Home Truths
Have you ever watched the television show Grey's Anatomy? If you have, you'll agree with me that it is an absolutely fantastic programme, with the perfect mix of drama, hot actors and medical goings-on. If you haven't, then you're missing out on something great, so go hire it out and catch up with the latest fad to hit pop culture.
With my mum still pitying me because i'm sick and need to stay at home doing pretty much nothing (i'm telling you, if it sounds relaxing, it's really not), i scored Grey's as a consolation prize. Last night, i was watching the episode If Tomorrow Never Comes. The problem with medical programmes is that there is occassionally a procedure or operation that hits a little too close to home.
Has that ever happened to you? Have you ever watched something, or seen something, or read something that has stuck a chord in you, a sore spot that you generally keep buried, away from the prying eyes of everyone around you and their need to make you feel better? Well, this was one of those moments. I was thankful for the fact that the hovel only has a single occupant (me) and nobody else was around to see my pitiful fall from composure, into a dank pit of emotion, from which i took a good while to haul myself out.

- **DATASET EXTRACT**
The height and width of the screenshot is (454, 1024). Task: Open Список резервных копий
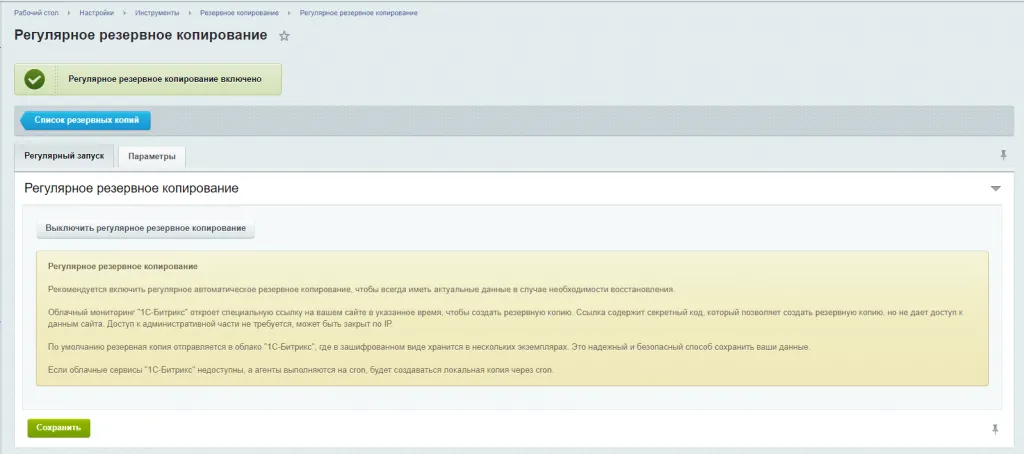[x=87, y=120]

- **EXERCISE INSTRUCTIONS**
A – Reproduce the Home Truths post word for word, everything from "Home Truths" down to "hit pop culture.".
B – In the Home Truths post, shorten the paragraph beginning "With my mum still pitying me" while keeping its main facts.
C – According to the Home Truths post, which Grey's Anatomy episode was the writer watching last night?

- **RESPONSES TO THE EXERCISE**
A –
Home Truths
Have you ever watched the television show Grey's Anatomy? If you have, you'll agree with me that it is an absolutely fantastic programme, with the perfect mix of drama, hot actors and medical goings-on. If you haven't, then you're missing out on something great, so go hire it out and catch up with the latest fad to hit pop culture.

B – Sick and stuck at home, the writer got Grey's Anatomy from a sympathetic mum as a consolation prize. Last night the writer watched the episode If Tomorrow Never Comes. Medical shows sometimes include a procedure or operation that hits too close to home.

C – If Tomorrow Never Comes